10.28.2008 by David Murray // 7 Comments

The headlines in employee publications are rarely as arresting as the headlines in The Wall Street Journal. That's because The Wall Street Journal wants its readers to read, to understand, to react. Whereas employee publication editors usually want employees to scan, to vaguely appreciate, and then to go back to sleep.

Not the communicators at Roseburg Forest Products, not now.

The October issue of the Vital Signs employee newspaper carries the front-page headline,

In response to economic crisis, Allyn discusses short-term pressures in light of long-term plans

and the subhead

Things go from bad to worse

and the lead

In a housing market with housing starts the worst we've seen since the Great Depression, Roseburg's executive team is looking at the best way to weather the nation's economic crisis. "This trough is much deeper and longer than we had anticipated," said [CEO] Allyn Ford. "Our priorities are to first, make it through this trough, and then to be well positioned to lead the industry when the market picks up again."

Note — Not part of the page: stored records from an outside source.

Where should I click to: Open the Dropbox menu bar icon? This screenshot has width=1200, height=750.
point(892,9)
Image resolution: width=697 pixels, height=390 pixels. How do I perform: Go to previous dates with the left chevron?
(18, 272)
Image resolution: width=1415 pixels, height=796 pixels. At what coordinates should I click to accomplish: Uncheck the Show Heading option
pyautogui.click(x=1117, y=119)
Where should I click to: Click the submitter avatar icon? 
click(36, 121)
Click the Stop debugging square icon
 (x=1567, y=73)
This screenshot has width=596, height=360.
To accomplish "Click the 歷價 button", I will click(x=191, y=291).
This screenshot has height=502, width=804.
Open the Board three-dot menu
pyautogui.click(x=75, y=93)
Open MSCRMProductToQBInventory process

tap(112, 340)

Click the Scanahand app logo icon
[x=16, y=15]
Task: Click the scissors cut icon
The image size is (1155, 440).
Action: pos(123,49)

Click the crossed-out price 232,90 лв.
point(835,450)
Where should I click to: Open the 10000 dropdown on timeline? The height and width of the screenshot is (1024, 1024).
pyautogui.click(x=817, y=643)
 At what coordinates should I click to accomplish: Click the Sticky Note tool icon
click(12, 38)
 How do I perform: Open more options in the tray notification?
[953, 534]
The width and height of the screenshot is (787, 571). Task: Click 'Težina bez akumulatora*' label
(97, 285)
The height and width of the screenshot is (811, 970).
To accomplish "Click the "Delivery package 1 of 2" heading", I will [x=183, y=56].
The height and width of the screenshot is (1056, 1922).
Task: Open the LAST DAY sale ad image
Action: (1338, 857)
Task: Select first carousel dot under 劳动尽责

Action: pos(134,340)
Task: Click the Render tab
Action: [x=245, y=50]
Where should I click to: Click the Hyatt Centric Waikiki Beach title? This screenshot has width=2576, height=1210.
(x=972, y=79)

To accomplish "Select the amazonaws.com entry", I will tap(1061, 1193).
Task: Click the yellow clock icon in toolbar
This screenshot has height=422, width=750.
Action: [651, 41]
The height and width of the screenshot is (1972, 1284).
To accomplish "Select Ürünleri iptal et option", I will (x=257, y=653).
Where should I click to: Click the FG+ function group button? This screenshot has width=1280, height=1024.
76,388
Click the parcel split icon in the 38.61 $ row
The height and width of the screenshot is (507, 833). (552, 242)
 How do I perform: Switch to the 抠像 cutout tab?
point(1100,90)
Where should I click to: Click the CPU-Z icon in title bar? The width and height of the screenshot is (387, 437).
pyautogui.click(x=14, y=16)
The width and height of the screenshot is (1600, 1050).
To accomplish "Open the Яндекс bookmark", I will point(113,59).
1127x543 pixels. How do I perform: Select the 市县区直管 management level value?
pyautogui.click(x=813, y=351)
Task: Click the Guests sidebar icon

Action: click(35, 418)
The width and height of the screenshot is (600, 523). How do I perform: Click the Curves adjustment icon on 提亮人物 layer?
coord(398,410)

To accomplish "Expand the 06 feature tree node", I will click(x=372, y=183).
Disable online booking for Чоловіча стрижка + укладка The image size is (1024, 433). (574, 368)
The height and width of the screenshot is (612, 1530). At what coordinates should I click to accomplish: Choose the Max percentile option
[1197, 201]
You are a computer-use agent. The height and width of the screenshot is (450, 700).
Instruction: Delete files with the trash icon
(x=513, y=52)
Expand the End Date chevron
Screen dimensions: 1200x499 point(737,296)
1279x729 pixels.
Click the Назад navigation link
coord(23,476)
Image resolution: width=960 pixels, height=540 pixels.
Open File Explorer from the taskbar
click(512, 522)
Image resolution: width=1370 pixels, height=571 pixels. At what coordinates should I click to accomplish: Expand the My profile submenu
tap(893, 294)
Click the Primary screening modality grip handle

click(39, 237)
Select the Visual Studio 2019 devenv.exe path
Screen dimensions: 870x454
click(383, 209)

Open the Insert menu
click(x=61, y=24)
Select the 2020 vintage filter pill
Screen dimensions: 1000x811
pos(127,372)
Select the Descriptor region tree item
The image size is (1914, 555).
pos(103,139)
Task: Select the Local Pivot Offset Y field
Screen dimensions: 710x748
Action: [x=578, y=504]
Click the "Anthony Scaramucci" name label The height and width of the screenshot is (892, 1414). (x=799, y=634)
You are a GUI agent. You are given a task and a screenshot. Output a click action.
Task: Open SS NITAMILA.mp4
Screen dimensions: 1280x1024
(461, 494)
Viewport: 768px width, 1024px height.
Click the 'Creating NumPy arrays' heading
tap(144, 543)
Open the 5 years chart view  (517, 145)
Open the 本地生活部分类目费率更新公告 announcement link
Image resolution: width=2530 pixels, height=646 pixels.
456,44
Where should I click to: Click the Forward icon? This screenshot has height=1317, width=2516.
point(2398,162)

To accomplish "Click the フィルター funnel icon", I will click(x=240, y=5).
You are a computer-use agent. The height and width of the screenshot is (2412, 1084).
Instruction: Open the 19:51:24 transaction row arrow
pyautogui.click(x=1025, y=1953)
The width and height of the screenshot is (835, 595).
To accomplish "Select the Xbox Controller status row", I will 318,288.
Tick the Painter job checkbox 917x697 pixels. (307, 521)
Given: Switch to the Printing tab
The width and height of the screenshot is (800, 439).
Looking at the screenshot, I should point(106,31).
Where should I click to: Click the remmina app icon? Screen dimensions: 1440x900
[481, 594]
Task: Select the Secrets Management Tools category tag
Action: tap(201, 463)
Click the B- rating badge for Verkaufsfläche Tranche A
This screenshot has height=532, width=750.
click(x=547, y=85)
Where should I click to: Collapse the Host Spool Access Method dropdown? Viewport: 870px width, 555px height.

Credit for that Reveille—and the article that clearly explains the company's game plan—goes to Vital Signs executive editor Kris Backes, and writer/editor Eileen Burmeister (a Writing Boots regular).

If all employee communicators met reality as squarely and expressed it as starkly as Backes and Burmeister do—and they don't save their candor for crises either—no one would ever question the value of the employee communication profession.